IRAQ OIL TROUBLE, 2
Billions in Oil Missing in Iraq, U.S. Study Says
James Glanz, May 12, 2007 (NY Times)
WHO
Department of Energy’s Energy Information Adminsitration (EIA), United States Government Accountability Office (GAO)

WHAT
A draft of the GAO’s report detailing missing Iraqi oil, assumed the result of theft, smuggling and official corruption. Alternative explanations are Saddam-era falsification of Iraqi production or engineering mistakes regarding water infiltration of oil in southern Iraq.
WHEN
To be released.
WHERE
Drafted for the US, about Iraq.
WHY
- The report is based on EIA statistics.
- Iraq produces 2 million barrels/day. The stated US goal is to bring production up to 3 million barrels/day. The volume of missing oil is estimated to be 100,000 to 300,000 barrels per day, valued at $5 to $15 million ($50/barrel).

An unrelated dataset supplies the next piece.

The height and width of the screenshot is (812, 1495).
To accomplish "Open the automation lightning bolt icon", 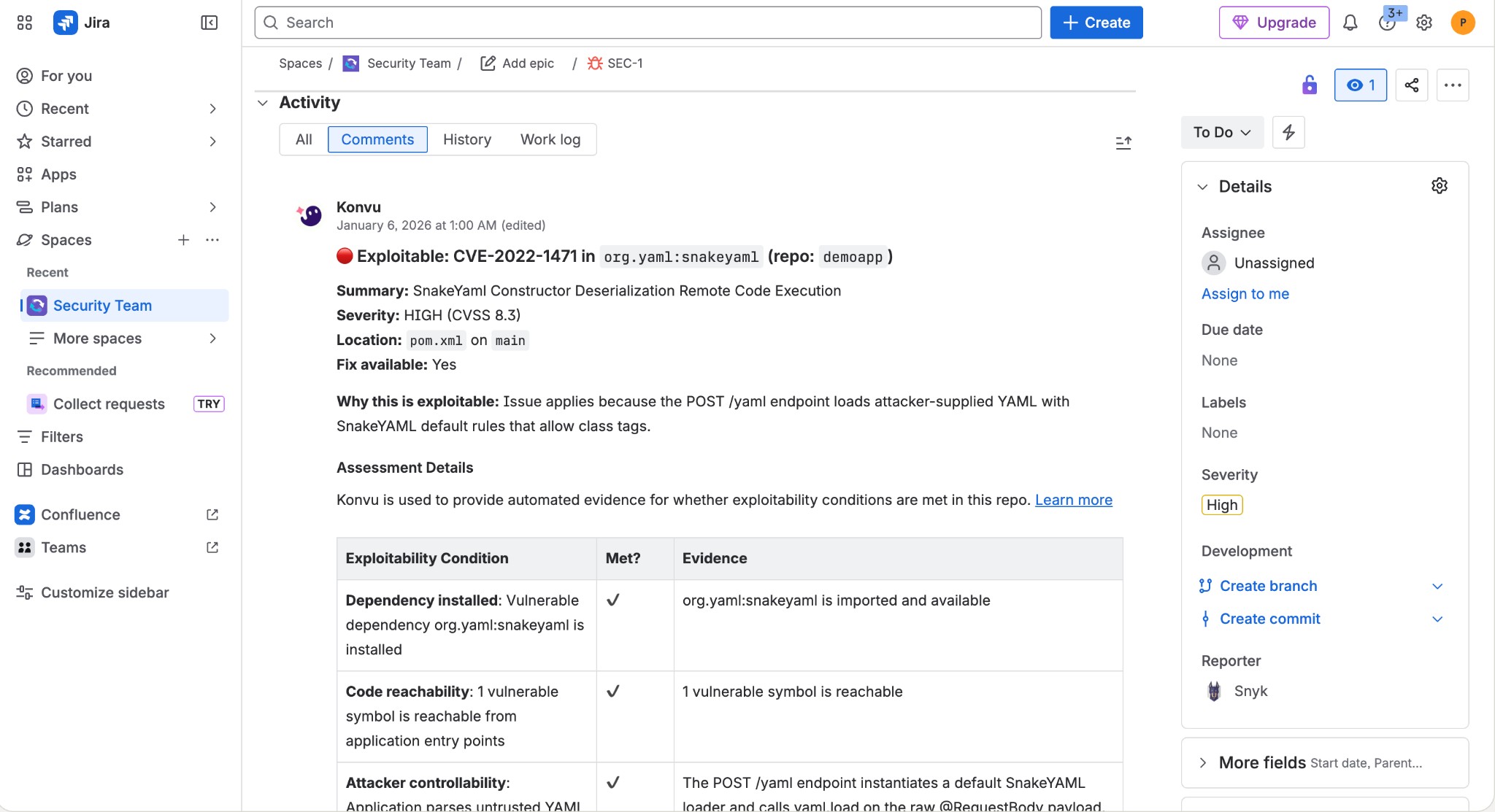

- Smuggling of gasoline and kerosene by Sunni insurgents is widely suspected. Shi’a militia in the south are suspected of smuggling crude oil to independent refineries in China, the Caribbean and small European countries. A suspected Syrian pipeline could carry the suspected lost volume to Jordan and Turkey.
- Modern metering equipment is being installed through Shell Oil.
- The US has spent $5.1 billion (of $7.4 billion set aside), and Iraq $3.8 billion, on rebuilding the oil and electricity infrastructure, which is falling further and further behind its performance goals. Average 2006 output of Iraq’s national electricity grid: 4,300 megawatts (about the same as before the 2003 invasion) but fell to 3,800 megawatts by February 2007(only 5.1 hours/day in Baghdad, 8.6 hours/day nationally). The goal: 6,000 megawatts.

QUOTES
- Philip K. Verleger Jr., economist/oil expert: “That’s a staggering amount of oil to lose every month…But given everything else that’s been written about Iraq, it’s not a surprise.”
- Erik Kreil, EIA: “Either they’re producing less, or they’re producing what they say and the difference is completely unaccounted for in any of the places we think it should go…Either it’s overly optimistic, or it’s unaccounted for.”
- John Pike, director of GlobalSecurity.org, regarding the possibility of bureaucratic inaccuracy: “It would be surprising if it was not the case…How could the oil sector be the exception?”